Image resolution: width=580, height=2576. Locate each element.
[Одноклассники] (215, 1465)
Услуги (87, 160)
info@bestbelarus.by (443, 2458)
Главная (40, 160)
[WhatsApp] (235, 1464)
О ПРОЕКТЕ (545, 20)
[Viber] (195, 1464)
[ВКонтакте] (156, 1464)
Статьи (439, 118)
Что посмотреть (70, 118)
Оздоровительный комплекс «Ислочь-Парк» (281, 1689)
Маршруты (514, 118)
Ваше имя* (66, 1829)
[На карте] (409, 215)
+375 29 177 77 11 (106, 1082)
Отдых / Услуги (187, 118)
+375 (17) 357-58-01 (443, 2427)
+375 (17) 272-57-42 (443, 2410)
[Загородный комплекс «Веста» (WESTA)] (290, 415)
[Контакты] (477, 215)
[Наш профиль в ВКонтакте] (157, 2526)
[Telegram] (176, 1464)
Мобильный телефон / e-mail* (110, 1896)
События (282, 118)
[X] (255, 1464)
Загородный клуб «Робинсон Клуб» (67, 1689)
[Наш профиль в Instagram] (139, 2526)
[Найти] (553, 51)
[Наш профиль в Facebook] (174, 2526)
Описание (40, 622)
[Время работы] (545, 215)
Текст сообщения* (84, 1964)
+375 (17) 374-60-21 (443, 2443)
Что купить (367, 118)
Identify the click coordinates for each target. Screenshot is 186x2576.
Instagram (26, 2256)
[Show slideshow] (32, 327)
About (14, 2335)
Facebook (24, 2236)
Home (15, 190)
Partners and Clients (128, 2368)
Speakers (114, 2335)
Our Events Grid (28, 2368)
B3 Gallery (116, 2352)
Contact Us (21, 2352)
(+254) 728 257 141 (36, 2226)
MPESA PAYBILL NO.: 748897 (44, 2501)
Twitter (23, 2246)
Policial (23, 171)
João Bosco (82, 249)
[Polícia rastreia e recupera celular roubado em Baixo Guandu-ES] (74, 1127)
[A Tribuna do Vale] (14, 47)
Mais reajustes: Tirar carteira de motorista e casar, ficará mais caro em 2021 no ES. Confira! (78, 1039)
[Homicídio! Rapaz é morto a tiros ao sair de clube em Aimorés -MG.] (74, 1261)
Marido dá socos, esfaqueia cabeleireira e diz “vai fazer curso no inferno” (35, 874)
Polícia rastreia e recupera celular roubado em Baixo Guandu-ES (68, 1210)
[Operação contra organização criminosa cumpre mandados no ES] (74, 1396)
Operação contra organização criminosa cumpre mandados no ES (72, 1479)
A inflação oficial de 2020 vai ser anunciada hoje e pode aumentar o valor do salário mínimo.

AIM OF THE EXERCISE. All the material above is to be returned exactly as it stands.

ANSWER TO THIS TASK.
Image resolution: width=580, height=2576. Locate each element.
[Одноклассники] (215, 1465)
Услуги (87, 160)
info@bestbelarus.by (443, 2458)
Главная (40, 160)
[WhatsApp] (235, 1464)
О ПРОЕКТЕ (545, 20)
[Viber] (195, 1464)
[ВКонтакте] (156, 1464)
Статьи (439, 118)
Что посмотреть (70, 118)
Оздоровительный комплекс «Ислочь-Парк» (281, 1689)
Маршруты (514, 118)
Ваше имя* (66, 1829)
[На карте] (409, 215)
+375 29 177 77 11 (106, 1082)
Отдых / Услуги (187, 118)
+375 (17) 357-58-01 (443, 2427)
+375 (17) 272-57-42 (443, 2410)
[Загородный комплекс «Веста» (WESTA)] (290, 415)
[Контакты] (477, 215)
[Наш профиль в ВКонтакте] (157, 2526)
[Telegram] (176, 1464)
Мобильный телефон / e-mail* (110, 1896)
События (282, 118)
[X] (255, 1464)
Загородный клуб «Робинсон Клуб» (67, 1689)
[Наш профиль в Instagram] (139, 2526)
[Найти] (553, 51)
[Наш профиль в Facebook] (174, 2526)
Описание (40, 622)
[Время работы] (545, 215)
Текст сообщения* (84, 1964)
+375 (17) 374-60-21 (443, 2443)
Что купить (367, 118)
Identify the click coordinates for each target. Screenshot is 186x2576.
Instagram (26, 2256)
[Show slideshow] (32, 327)
About (14, 2335)
Facebook (24, 2236)
Home (15, 190)
Partners and Clients (128, 2368)
Speakers (114, 2335)
Our Events Grid (28, 2368)
B3 Gallery (116, 2352)
Contact Us (21, 2352)
(+254) 728 257 141 (36, 2226)
MPESA PAYBILL NO.: 748897 (44, 2501)
Twitter (23, 2246)
Policial (23, 171)
João Bosco (82, 249)
[Polícia rastreia e recupera celular roubado em Baixo Guandu-ES] (74, 1127)
[A Tribuna do Vale] (14, 47)
Mais reajustes: Tirar carteira de motorista e casar, ficará mais caro em 2021 no ES. Confira! (78, 1039)
[Homicídio! Rapaz é morto a tiros ao sair de clube em Aimorés -MG.] (74, 1261)
Marido dá socos, esfaqueia cabeleireira e diz “vai fazer curso no inferno” (35, 874)
Polícia rastreia e recupera celular roubado em Baixo Guandu-ES (68, 1210)
[Operação contra organização criminosa cumpre mandados no ES] (74, 1396)
Operação contra organização criminosa cumpre mandados no ES (72, 1479)
A inflação oficial de 2020 vai ser anunciada hoje e pode aumentar o valor do salário mínimo.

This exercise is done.